## Task set
A – Answer each question about the post on the rainy summer using only what it states.
(i) In the Milli Vanilli song, what did the uncredited singer do?
(ii) Why did the writer have to move the car during the weekend visit?
(iii) When was the writer and Lucy's last Twins game?
B – Carry on the post about the rainy summer, picking up after its last sentence.

## Reading passage
As of late, we have plenty of rain to blame. Our summer seems fake, with spring doing the real moving and shaking while summer provides a front. The Milli Vanilli song referenced in the title is similar to our summer; an uncredited singer laid down the vocal tracks while the two credited members lip-synched on video and during performances.

I could not escape the rain when I visited my parents this weekend. It rained hard enough Saturday night and Sunday morning I had to move my car because of street flooding. Monday started cool and gray but ended sunny and warm. Light jackets and long pants gave way to short sleeves and short pants. On Tuesday, I attended a Twins game at Target Field. Lucy had wanted to go see a game there, but cancer stole that opportunity. We averaged about three Twins games per year, but our last game was August 2010. Target Field is beautiful, the weather was perfect, and the Twins picked up a badly needed win. Lucy would have enjoyed the evening.

## Input data
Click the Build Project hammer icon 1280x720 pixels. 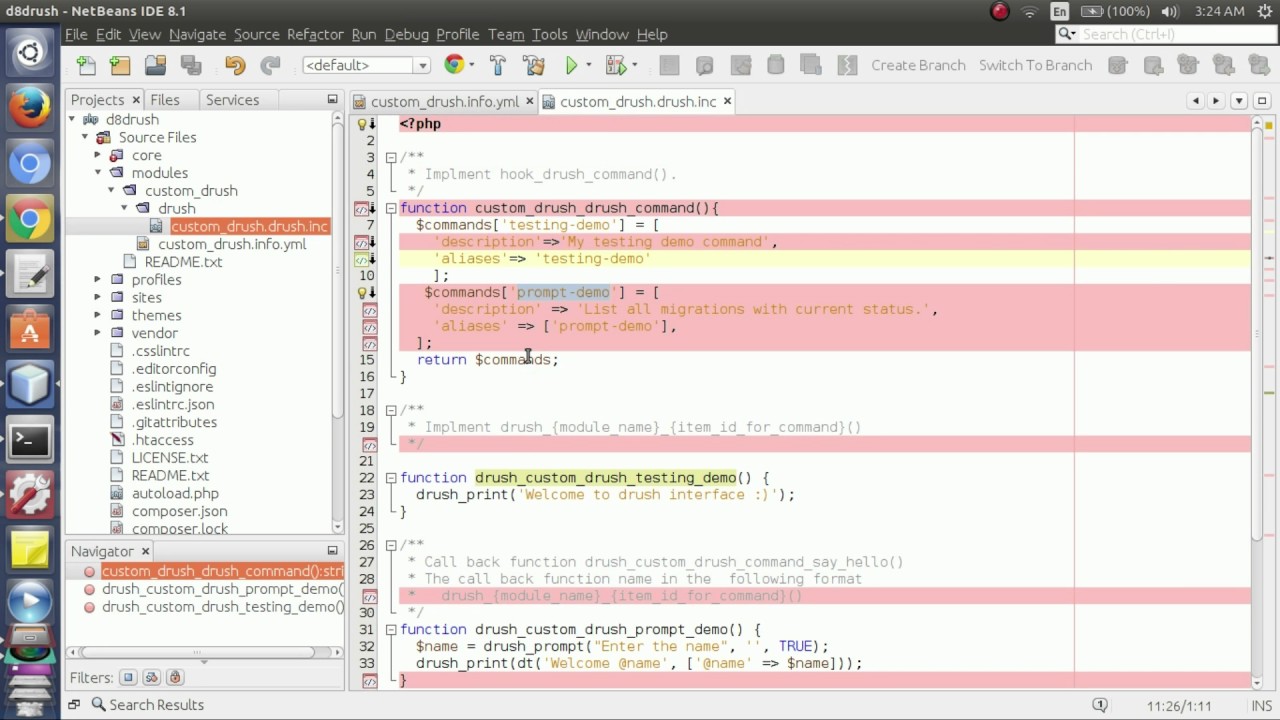pyautogui.click(x=498, y=66)
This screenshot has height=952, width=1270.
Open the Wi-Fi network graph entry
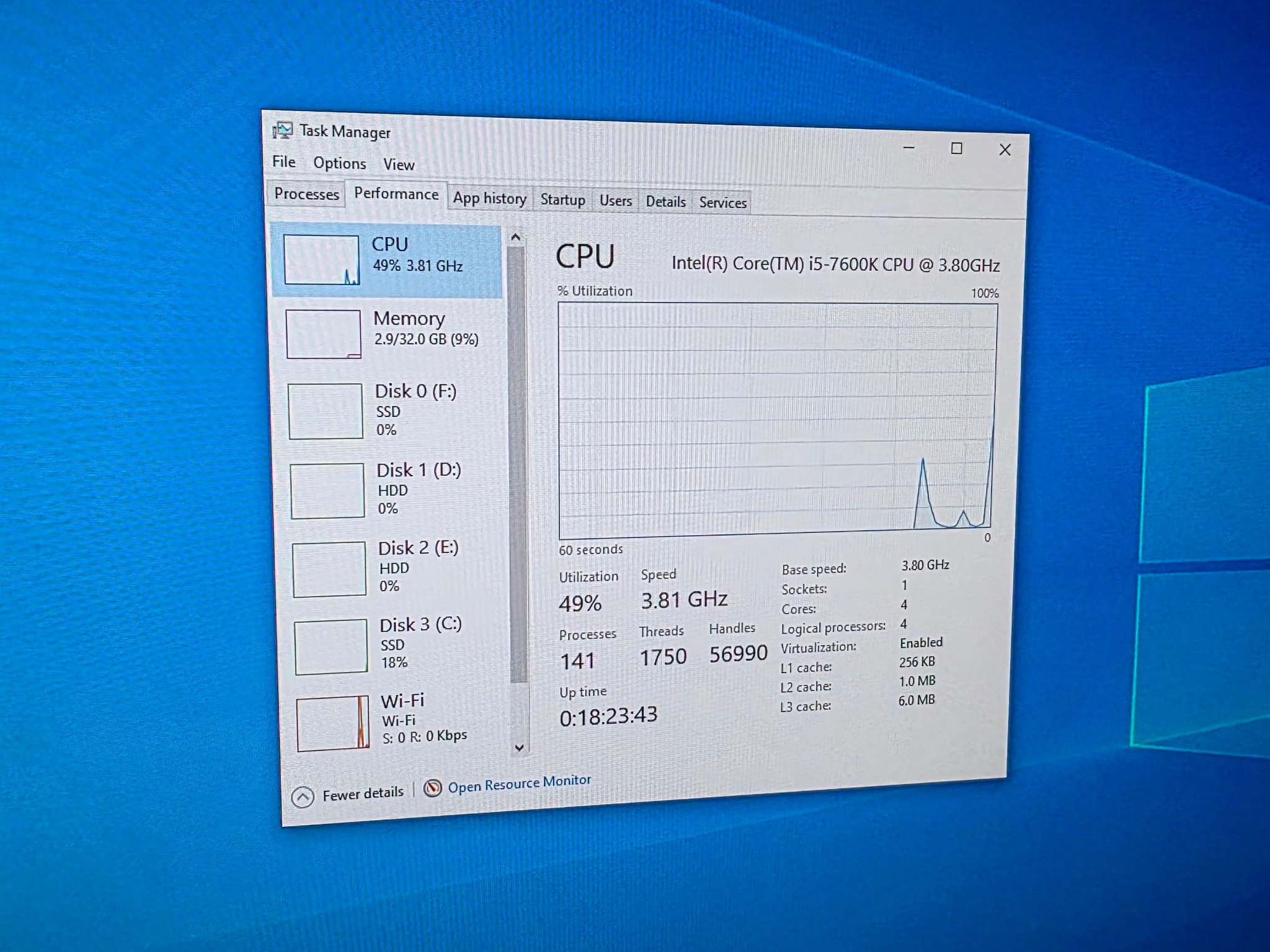(397, 721)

## Answers for each item
A –
(i) The uncredited singer laid down the vocal tracks.
(ii) Street flooding forced the move.
(iii) It was in August 2010.

B –
Our “too much of a good thing” rain is causing problems. Southern Minnesota has large plots of farmland that is unplowed. The crops, if they could be planted today, would be almost two months behind. Resorts are experiencing cancellations. Mosquito, fly, and tick populations are booming, and the silver maple trees have a bountiful crop of “helicopters” dropping on driveways and gutters. Cottonwood seed cotton is thick enough to look like snow. My lovely sinus problem is high gear and people I know with allergies are in a heightened state of misery.

People generally like sunny weather. Constant dreary weather and unseasonable coolness cause crankiness, sluggishness, and a marked decrease in intelligence and patience (at least from what I can tell on the highways). When the sun makes a cameo appearance and the temperature becomes more summer-like, it is like a rebirth: colors are brighter, sounds are cheerful, and all seems right with the world. Then the weather changes and we are jarred back to a dreary reality with only hope for a better day keeping us going.

There are some advantages to the rain. The cloud cover and gentle pattering of the rain is soothing. Sleeping late is easy, especially if one is on vacation and has earned a break from job stress, and that can lead to inspiration to a blog post, courtesy of a Facebook status update I saw. I would have indulged, were it not for several close lightning strikes at 6:30 am. That was another disadvantage of the unsettled weather.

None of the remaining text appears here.